Ask Jane Dougall what it’s like to jump out of an airplane at 29,500 feet with Mount Everest and the vast spread of the Himalayas below you, and she’ll tell you it was incredible, spectacular, thrilling, the experience of a lifetime.
Now ask her if she’d do it again.
“Absolutely not,” the reporter for a Scottish television station told TODAY’s Ann Curry Wednesday from Nepal, one day after she became the first woman from her country to skydive from above the world’s highest mountain. “It was the most phenomenal chance of a lifetime; I really did appreciate doing it at the time. But I’m gonna admit, hands up, I’m a coward, I’m scared, and no, I don’t think I’d like to do it again.”
Curry asked the obvious question: If it was so scary, why did she do it?
“I think it was just something to annoy the boss,” Dougall joked.
Jumping at the chance
The real story was that there was a group of 32 skydivers, including some Scots, who had been planning for two years to make the jump that very few people in the world have ever experienced. Dougall’s television station suggested that she do a story on them. And, oh, by the way, to get really up close and personal, she should do the jump with them.
“It was an amazing opportunity, something that I definitely couldn’t pass up,” said the 30-year-old journalist. “The people who were organizing this … just wanted to go somewhere they’d never skydived before, and above the highest mountain in the world seemed like the perfect place. So when the chance was given to me to do it as well, even though I’d never skydived before, I said yes.”
The group flew to Nepal, where they spent a week hiking up to the world’s highest drop zone, more than 13,000 feet up in the Himalayas. The day after they arrived, they suited up in special thermal clothing, helmets, goggles and oxygen masks, and boarded the single-engine propeller airplanes from which they would launch themselves towards the roof of the world.
Along for the ride
The practice jump didn’t really make it any less terrifying, Dougall told Curry.

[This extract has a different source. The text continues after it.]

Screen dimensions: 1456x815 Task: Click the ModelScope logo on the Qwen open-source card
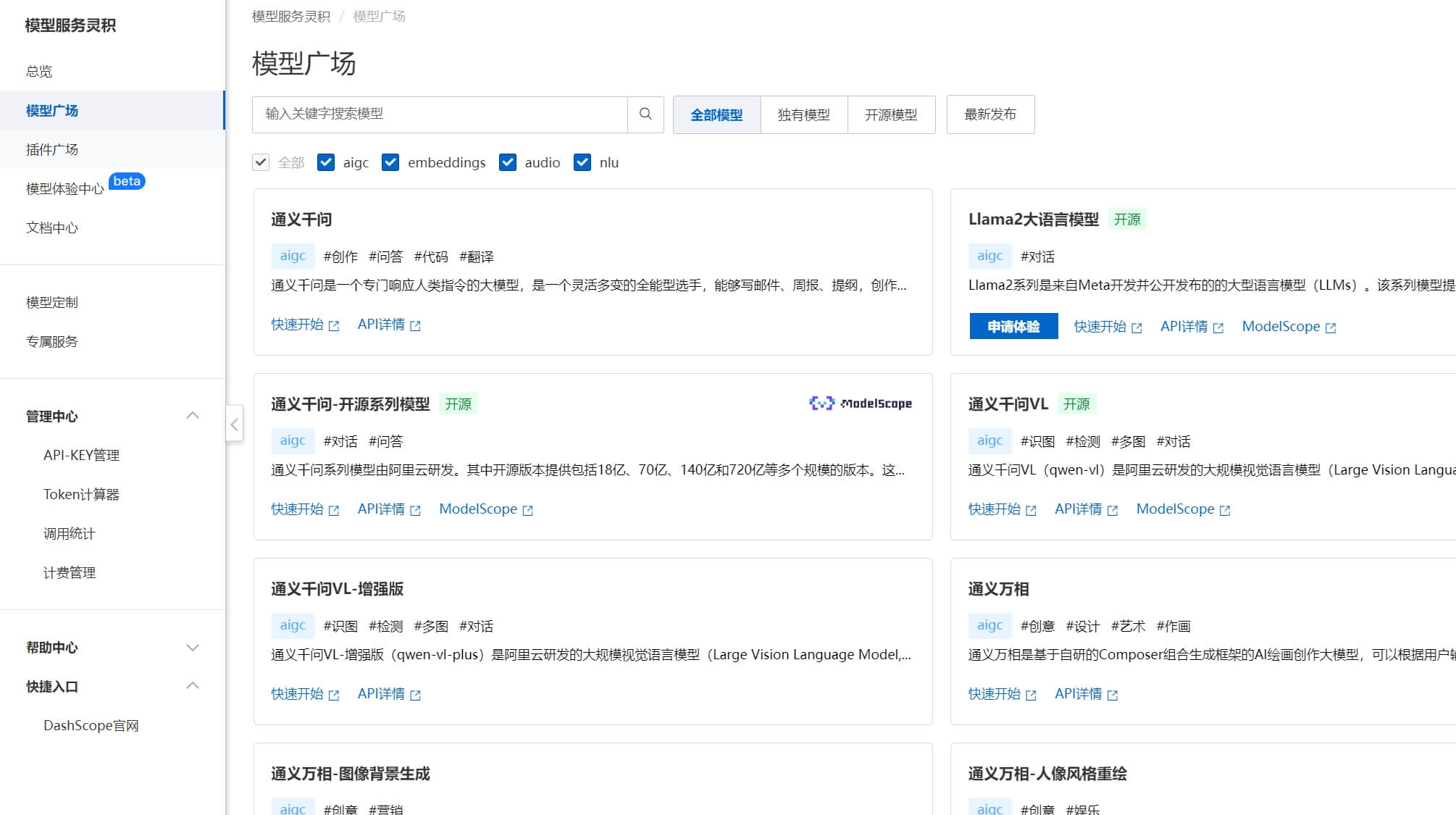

Dougall then described the jump itself: “As we got up to 29,500 feet, they opened the door, and all I could see was just the Himalayas, just the most beautiful, spectacular range of mountains; the snow-topped peaks. It was just unbelievable. I have to admit, though, I wasn’t really appreciating it at the time. I was thinking, ‘Oh, my goodness. That looks very far down.’ ”
Dougall didn’t actually jump out of the plane. Harnessed to a professional skydiver, Ralph Mitchell, she simply went along for the ride when he stepped out of the plane. “So I didn’t get a chance to back out at all,” Dougall said. “He jumped out, and I went with him.”
They were in freefall for a minute, breathing through their oxygen masks because there is so little oxygen at that altitude. “As we were coming down, the clouds and the mountains just seemed to be coming up slowly towards me, because we were going at 120 miles an hour. It really was incredible,” Dougall told Curry.
Once the parachute opened and they were lower, Dougall said she was able to take her mask off and enjoy the rest of the ride to the drop zone. Tape of the jump shows Dougall and Mitchell coming in for a perfect landing at the end of the greatest adventure of her life.
An adventure she never intends to have again.